Stream: compiler development

Topic: zig compiler - function solve


view this post on Zulip Jared Ramirez (Apr 03 2025 at 00:52):

I'm working on writing some IRs by hand so I can start to work on the function_solve stage. The IR I'm writing as input for function_solve is the function_lift IR. I'm starting off pretty simple, creating a simple identity function

fn : U8 -> U8
fn = |x| x

here's what I have so far

a couple things:

  1. this is the right way to be going about this, right?
  2. does the IR so far look correct?

Assuming so, I'll continue on towards creating an IR that matches the compiling lambda sets doc, as the first test for implementing function_solve

view this post on Zulip Jared Ramirez (Apr 13 2025 at 23:50):

Worked a little more on this and I have a slightly more complex function that creates function lift IR for:

fn : (Arg -> Ret) -> Arg -> Ret
fn = |f, x| f x

(where the caller provides Arg and Ret)

Zig code is here.

While doing this, I also realized there's no appendSlice for MultiList, and there's not way to get a slice range of a MultiList . This was a problem because in the function lift IR we hold all Expr.Typed in the root of the IR, then reference slices into the MultiList up and down the tree.
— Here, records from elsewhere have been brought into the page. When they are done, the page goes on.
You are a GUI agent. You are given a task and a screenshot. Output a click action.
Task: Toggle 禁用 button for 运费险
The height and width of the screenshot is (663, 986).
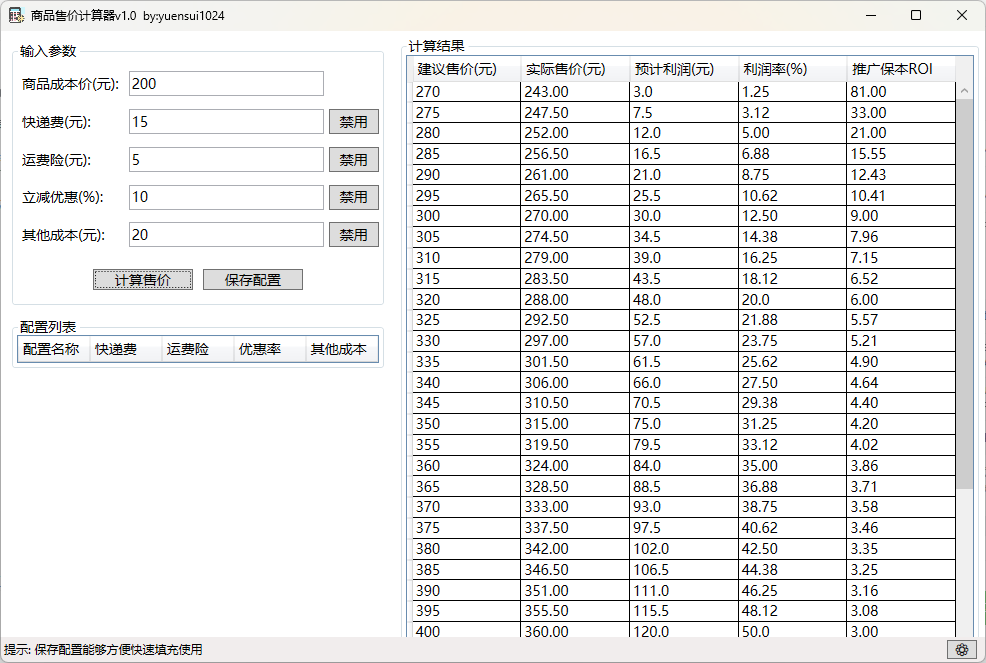tap(353, 160)
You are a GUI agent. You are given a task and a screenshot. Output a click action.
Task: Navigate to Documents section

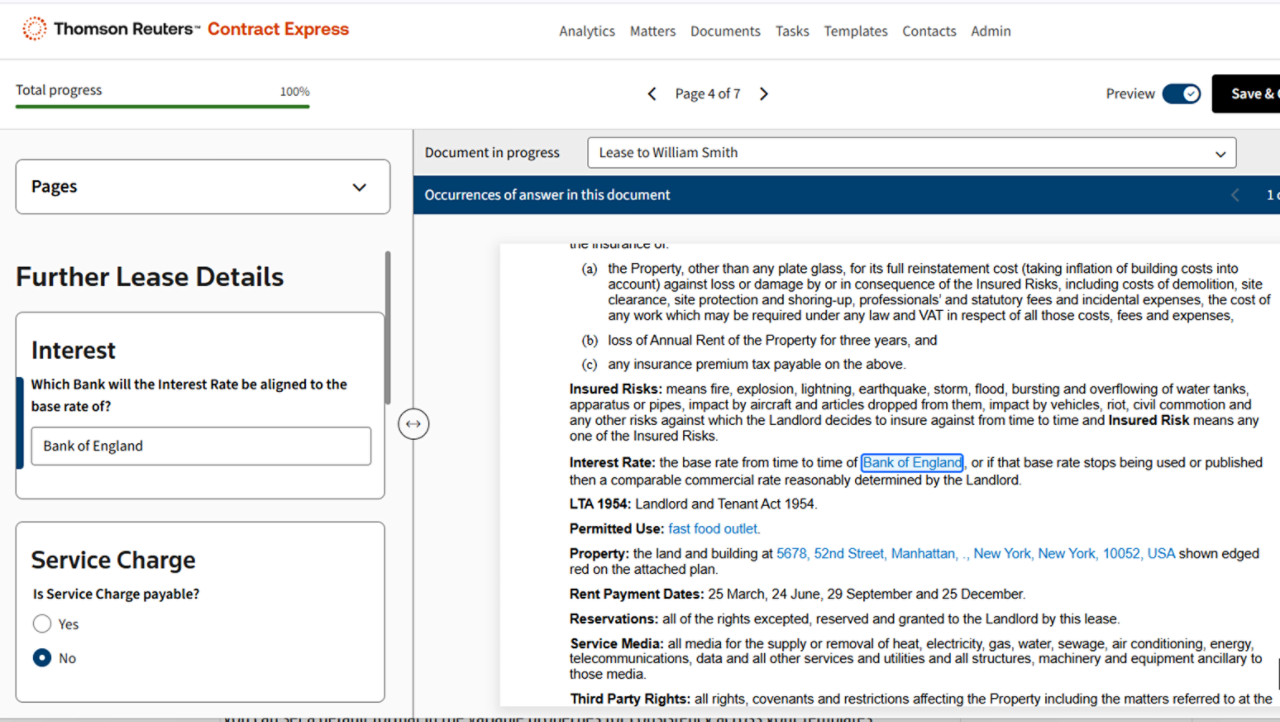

So to write the IR for the above function, I ended up needing to write appendSliceand sliceFrom functions for MulitList! I'm still def zig noob, so I would love some feedback on if this there's another way to do this, or if this function has footguns in it. Here's the commit with the funcs and here's the place it's used.

view this post on Zulip Jared Ramirez (Apr 14 2025 at 00:02):

(Also, if there’s something different that would be better to be working on at this stage in development, please let me know!)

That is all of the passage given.